Bu ayet nazil olduğunda peygamber efendimiz (s.a.v) Hz. Ebu Bekir’e, bu ayeti okuyup okumadığını sordu. O da “Okudum” diye cevap verdi. Ancak ayetin kendileri için çok ağır olduğunu söyledi. Peygamberimiz (s.a.v), “Neden Ya Ebu Bekir?” diye sorunca da, “Hangimiz kötülük yapmıyoruz ki, şimdi her yaptığımız kötülüğün cezasını görecek miyiz?” diye sordu. Bunun üzerine peygamber efendimiz (s.a.v) şöyle buyurdular:
“Sen ve arkadaşların müminlersiniz. Sizin hatalarınız dünyada cezalandırılır. Fakat diğerlerinin yaptıkları kötülükler toplanır ve kıyamet gününde cezalandırılır.”
(İbn-i Kesir, I.s.680)
Bir başka hadislerinde, “Bu ayet ne kadar şiddetli” diyen Hz. Ebu Bekir’e şöyle buyurmuştur:
“Dünyada Musibetler, hastalıklar ve hüzünler insanın yaptığı kötülüklerinin cezasıdır.”
Bu ayeti okuyan bir sahabi, “Her kötülüğümüzden dolayı ceza mı göreceğiz. Biz helak olduk” deyince, peygamberimiz (s.a.v):
“Evet mümine kötülüklerinin cezası dünyada verilir. Nefsinde, bedeninde kendisine eziyet veren şeyler onun cezasıdır” buyurdular.
(İbn-i Kesir, I.s.681.)
Bir başka hadis-i şeriflerinde ‘insanın günahları kalmayıncaya müminin sıkıntılarının devam edeceğini’ beyan buyurmuşlardır.

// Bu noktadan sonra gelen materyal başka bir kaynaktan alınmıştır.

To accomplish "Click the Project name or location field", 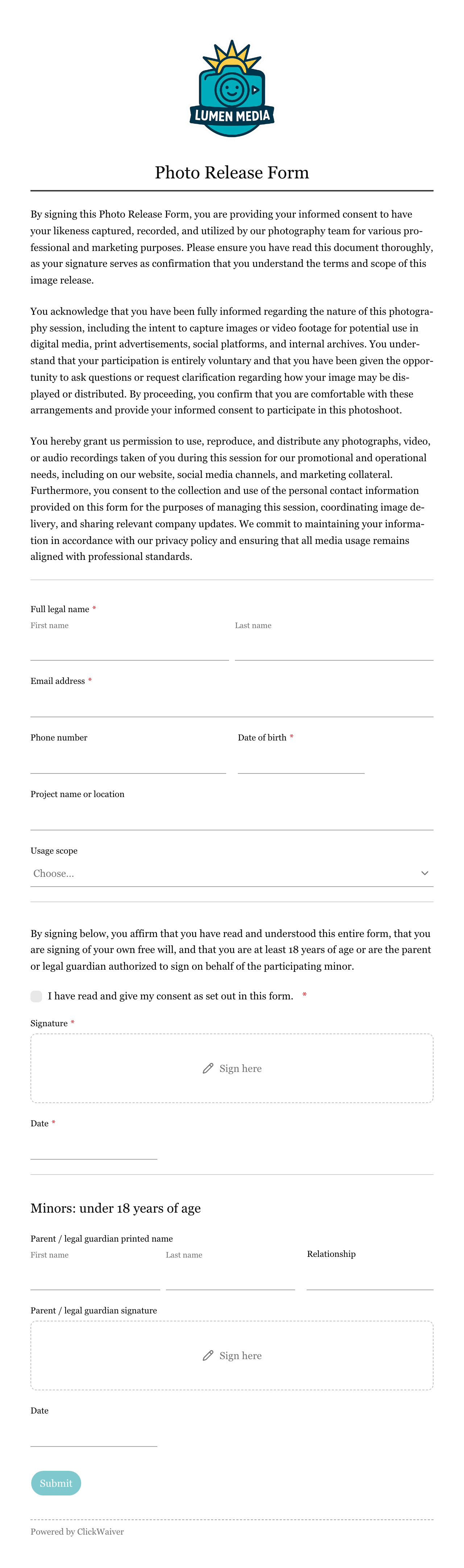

“Kulun günahı çoğaldığı zaman ve günahına keffaret olacak bir şey de yoksa, Allah mümini hüzünle imtihan eder ve o günahına keffaret olur.”
(A.g.e. s.681)
Hadislere göre insanın başına gelen her türlü felaket, ayağına bir dikenin batması bile günahlarına keffarettir. Musibetin, hastalıkların, sıkıntıların büyük bir kısmı günahlara keffaret noktasına bakıyor.
Bu yüzden bu dünya müminin zindanı, kafirin ise cennetidir. Yani ahirette müminin göreceği nimetlere göre dünyadaki sıkıntılar ona dünyayı adeta zindan gibi yapacaktır. Ama inançsız bir insanın gidince ahirette göreceği cezalara göre bu dünya bir cennet gibidir.
Bu ayet aynı zamanda kafirlerin de küfür, şirk ve inkarlarının cezalarını ahirette çekeceklerini gösteriyor. Çünkü bunlar Allah’ın affetmeyeceği büyüklükte suçlardır. Bu tür büyük suçlar mahkeme-i kübra’da dava edilecek ve ebedi cehennem hükmüyle sonuçlanacaktır. Müslümanların dünyada çektikleri sıkıntılar, üzüntüler, belalar ve felaketler de günah ve hatalarına keffaret olmaktadır. Tabii bunu bilmek ve musibetlerde isyankar değil, sabır içinde şükretmek kaydıyla...Allah bizleri musibet ve felaketlerin anlamlarını bilen, sabreden ve şükreden kullarından eylesin. Amin.